Most city dwellers bought their food from at the marketplace.
Farmers from the countryside would pack their wagons with eggs, cheese, milk, meat, and bread and drive before sunup to Philadelphia.
With the government shut down, the farmers were scared to come into the city, getting enough food to eat during the epidemic was a problem.
All over the East Coast other communities imposed quarantines on people from Philadelphia- that meant that Philadelphians were NOT allowed to come into their towns, not even to buy food.
There are no records indicating that people actually "starved to death" during the epidemic, but people, especially the poor, were hungry.
Some neighboring towns donated food, firewood, and cash to help out.
The Miraculous Moving Capital
Washington DC was NOT the first capital of the United States. In fact, the capital moved all over the place before settling down on the banks of the Potomac River in 1800.
The Continental Congress met for the first time in Philadelphia in 1774. Philly was the largest city in the colonies and it was centrally located.
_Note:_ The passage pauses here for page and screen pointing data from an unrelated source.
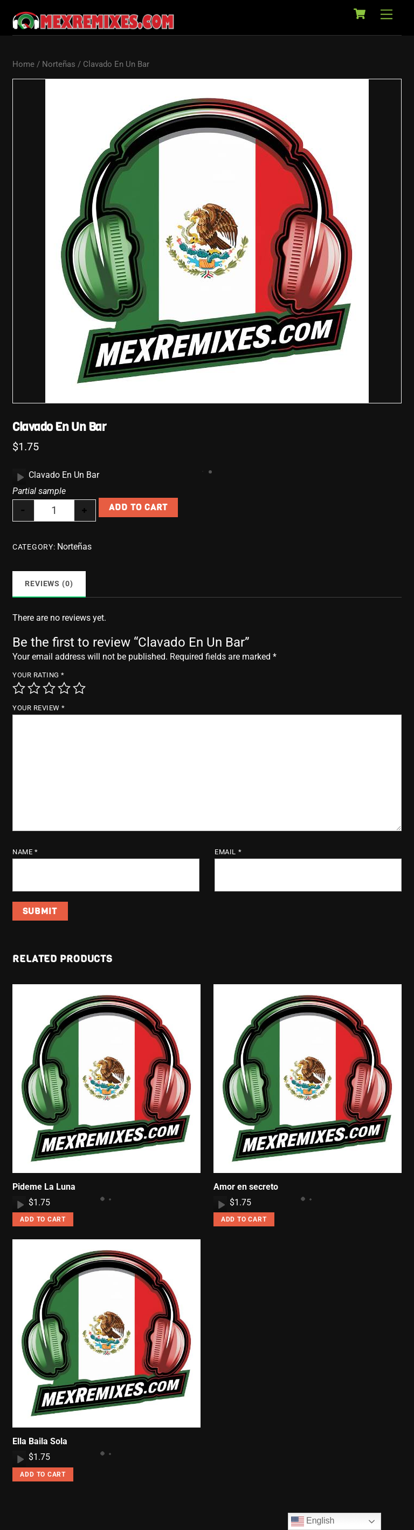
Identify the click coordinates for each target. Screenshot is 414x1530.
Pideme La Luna (43, 1187)
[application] (19, 477)
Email (228, 852)
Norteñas (58, 64)
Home (23, 64)
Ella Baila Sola (39, 1441)
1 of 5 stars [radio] (18, 688)
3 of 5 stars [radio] (49, 688)
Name (25, 852)
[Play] (19, 476)
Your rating (38, 675)
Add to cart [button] (43, 1219)
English (313, 1521)
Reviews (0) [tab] (49, 583)
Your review (38, 708)
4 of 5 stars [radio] (64, 688)
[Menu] (386, 14)
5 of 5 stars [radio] (79, 688)
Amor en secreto (245, 1187)
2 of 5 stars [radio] (33, 688)
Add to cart (138, 507)
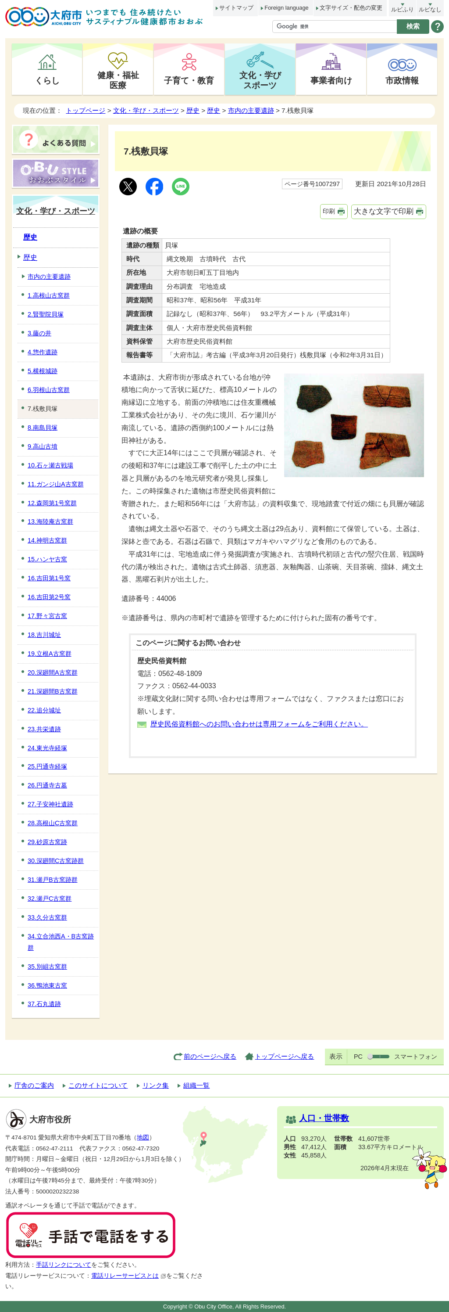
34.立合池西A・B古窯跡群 (61, 942)
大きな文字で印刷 (383, 211)
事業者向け (331, 80)
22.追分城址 (44, 710)
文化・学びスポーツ (260, 80)
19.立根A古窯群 (49, 653)
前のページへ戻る (210, 1056)
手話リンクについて (63, 1265)
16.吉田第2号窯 (49, 596)
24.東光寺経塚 (47, 747)
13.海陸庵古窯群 (50, 521)
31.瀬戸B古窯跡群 (53, 879)
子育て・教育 (189, 80)
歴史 (193, 110)
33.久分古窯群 (47, 917)
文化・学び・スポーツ (146, 110)
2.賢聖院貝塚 (46, 314)
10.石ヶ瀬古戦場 (50, 465)
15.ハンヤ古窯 (47, 559)
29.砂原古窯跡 (47, 841)
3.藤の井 (39, 333)
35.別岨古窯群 (47, 966)
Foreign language (286, 7)
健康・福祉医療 (118, 80)
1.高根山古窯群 (49, 295)
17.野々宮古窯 (47, 615)
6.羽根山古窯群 (49, 389)
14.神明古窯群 (47, 540)
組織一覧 (196, 1085)
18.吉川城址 (44, 634)
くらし (47, 80)
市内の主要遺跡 (251, 110)
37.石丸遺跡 (44, 1003)
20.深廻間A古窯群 (53, 672)
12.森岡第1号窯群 (52, 503)
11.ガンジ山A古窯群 (56, 484)
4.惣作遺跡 (42, 352)
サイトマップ (236, 7)
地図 (143, 1137)
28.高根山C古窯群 (53, 823)
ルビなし (430, 9)
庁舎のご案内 (34, 1085)
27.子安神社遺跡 (50, 804)
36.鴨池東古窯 (47, 985)
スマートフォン (415, 1056)
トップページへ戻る (284, 1056)
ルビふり (402, 9)
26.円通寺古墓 (47, 785)
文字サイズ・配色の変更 (351, 7)
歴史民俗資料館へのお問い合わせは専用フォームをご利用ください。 (259, 724)
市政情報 (402, 80)
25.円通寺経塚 (47, 766)
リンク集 (156, 1085)
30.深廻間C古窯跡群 (56, 860)
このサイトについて (98, 1085)
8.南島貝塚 (42, 427)
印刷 (329, 211)
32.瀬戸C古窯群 (49, 898)
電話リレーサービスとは (128, 1275)
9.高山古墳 (42, 446)
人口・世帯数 (324, 1118)
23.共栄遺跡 (44, 729)
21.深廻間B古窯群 (53, 691)
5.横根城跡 (42, 370)
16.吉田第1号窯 (49, 578)
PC (358, 1056)
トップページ (85, 110)
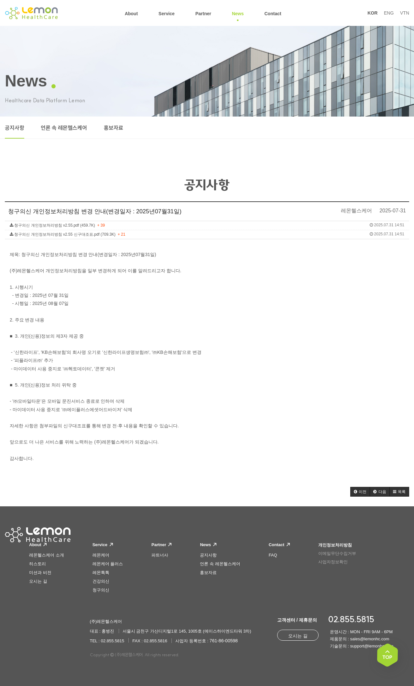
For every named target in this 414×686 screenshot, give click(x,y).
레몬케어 (101, 555)
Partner (161, 544)
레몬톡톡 (101, 572)
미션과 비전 (40, 572)
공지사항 (14, 128)
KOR (372, 13)
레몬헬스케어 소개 (46, 555)
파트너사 (159, 555)
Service (103, 544)
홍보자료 (113, 128)
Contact (279, 544)
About (38, 544)
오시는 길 (38, 581)
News (208, 544)
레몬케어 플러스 (108, 563)
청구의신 (101, 590)
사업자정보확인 (333, 561)
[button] (360, 492)
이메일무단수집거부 (337, 553)
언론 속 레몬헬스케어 (64, 128)
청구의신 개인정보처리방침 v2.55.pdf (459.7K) (207, 225)
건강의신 (101, 581)
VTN (404, 13)
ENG (389, 13)
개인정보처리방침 (335, 545)
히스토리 (37, 563)
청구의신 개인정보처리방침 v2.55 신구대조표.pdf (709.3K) (207, 234)
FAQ (273, 555)
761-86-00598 (224, 640)
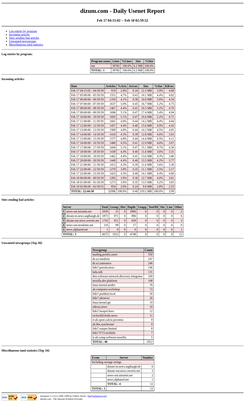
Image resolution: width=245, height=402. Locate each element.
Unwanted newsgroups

Philadelphia remained the base of the government for years, but the Revolutionary leaders were occasionally chased out by British soldiers.
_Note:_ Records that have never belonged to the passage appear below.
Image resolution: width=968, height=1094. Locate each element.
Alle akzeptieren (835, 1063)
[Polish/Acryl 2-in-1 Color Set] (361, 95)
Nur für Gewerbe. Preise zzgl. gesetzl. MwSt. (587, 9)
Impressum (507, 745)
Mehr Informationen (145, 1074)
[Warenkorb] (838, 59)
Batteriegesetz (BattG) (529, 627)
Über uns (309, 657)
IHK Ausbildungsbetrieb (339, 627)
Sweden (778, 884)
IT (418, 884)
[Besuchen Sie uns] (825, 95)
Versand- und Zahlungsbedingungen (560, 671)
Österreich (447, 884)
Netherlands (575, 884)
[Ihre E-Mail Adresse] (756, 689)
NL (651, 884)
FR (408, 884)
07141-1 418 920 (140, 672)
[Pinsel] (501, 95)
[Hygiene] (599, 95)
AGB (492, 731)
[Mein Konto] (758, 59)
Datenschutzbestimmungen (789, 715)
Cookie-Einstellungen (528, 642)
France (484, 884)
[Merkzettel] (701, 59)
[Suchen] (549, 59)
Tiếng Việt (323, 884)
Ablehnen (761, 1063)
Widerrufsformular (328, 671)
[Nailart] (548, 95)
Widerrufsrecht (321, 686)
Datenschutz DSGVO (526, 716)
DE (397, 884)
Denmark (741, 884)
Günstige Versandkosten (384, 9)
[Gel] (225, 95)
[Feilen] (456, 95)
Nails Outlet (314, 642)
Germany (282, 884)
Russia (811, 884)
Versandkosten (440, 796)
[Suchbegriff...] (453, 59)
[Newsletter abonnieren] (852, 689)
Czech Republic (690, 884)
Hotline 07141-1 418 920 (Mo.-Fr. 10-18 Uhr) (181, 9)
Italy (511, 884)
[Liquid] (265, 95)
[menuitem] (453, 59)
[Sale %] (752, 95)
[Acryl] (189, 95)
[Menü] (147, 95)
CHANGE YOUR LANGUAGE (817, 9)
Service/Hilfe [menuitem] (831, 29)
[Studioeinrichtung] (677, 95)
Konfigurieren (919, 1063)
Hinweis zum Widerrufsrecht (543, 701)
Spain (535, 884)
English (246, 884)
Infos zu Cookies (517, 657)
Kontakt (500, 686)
The Congress then moved to Baltimore and Annapolis, Maryland; Lancaster and York, Pennsylvania; and Princeton and Trenton, New Jersey. (While on the run the Congress met in courthouses, taverns, and private homes).
After the peace treaty was signed with the British, the new American government set up in New York City - George Washington's first inauguration took place on April 30, 1789.
After many fierce debates, the capital was moved to a more "centrally located place" - it was a geographic compromise between the North and the South. Congress decided to "carve out" a piece of Maryland and Virginia and a create a Federal District- The District of Columbia.
Fear and Panic
At the beginning of the epidemic most people remained calm.
There had been "fevers" in the city before, and few thought it was anything to worry about.
As the death tolled rose, panic took over.
The fever closed businesses and the government.
All anyone could talk about was "Who is dead?" "Who is sick?"
Men pushed around handcarts carrying corpses to the burial grounds and called out, "Bring out your dead?" just as they during the Bubonic Plague in England.
There were many reports of sick people being abandoned by their families, some thrown into the streets to die.
Kindness seemed to evaporate.
In a few short weeks the city was transformed into a living nightmare, with the sick dying, the healthy paralyzed with fear, and the doctors helpless.
The brave people who stayed in the city and the volunteers of the Free African Society are the TRUE heroes in this story.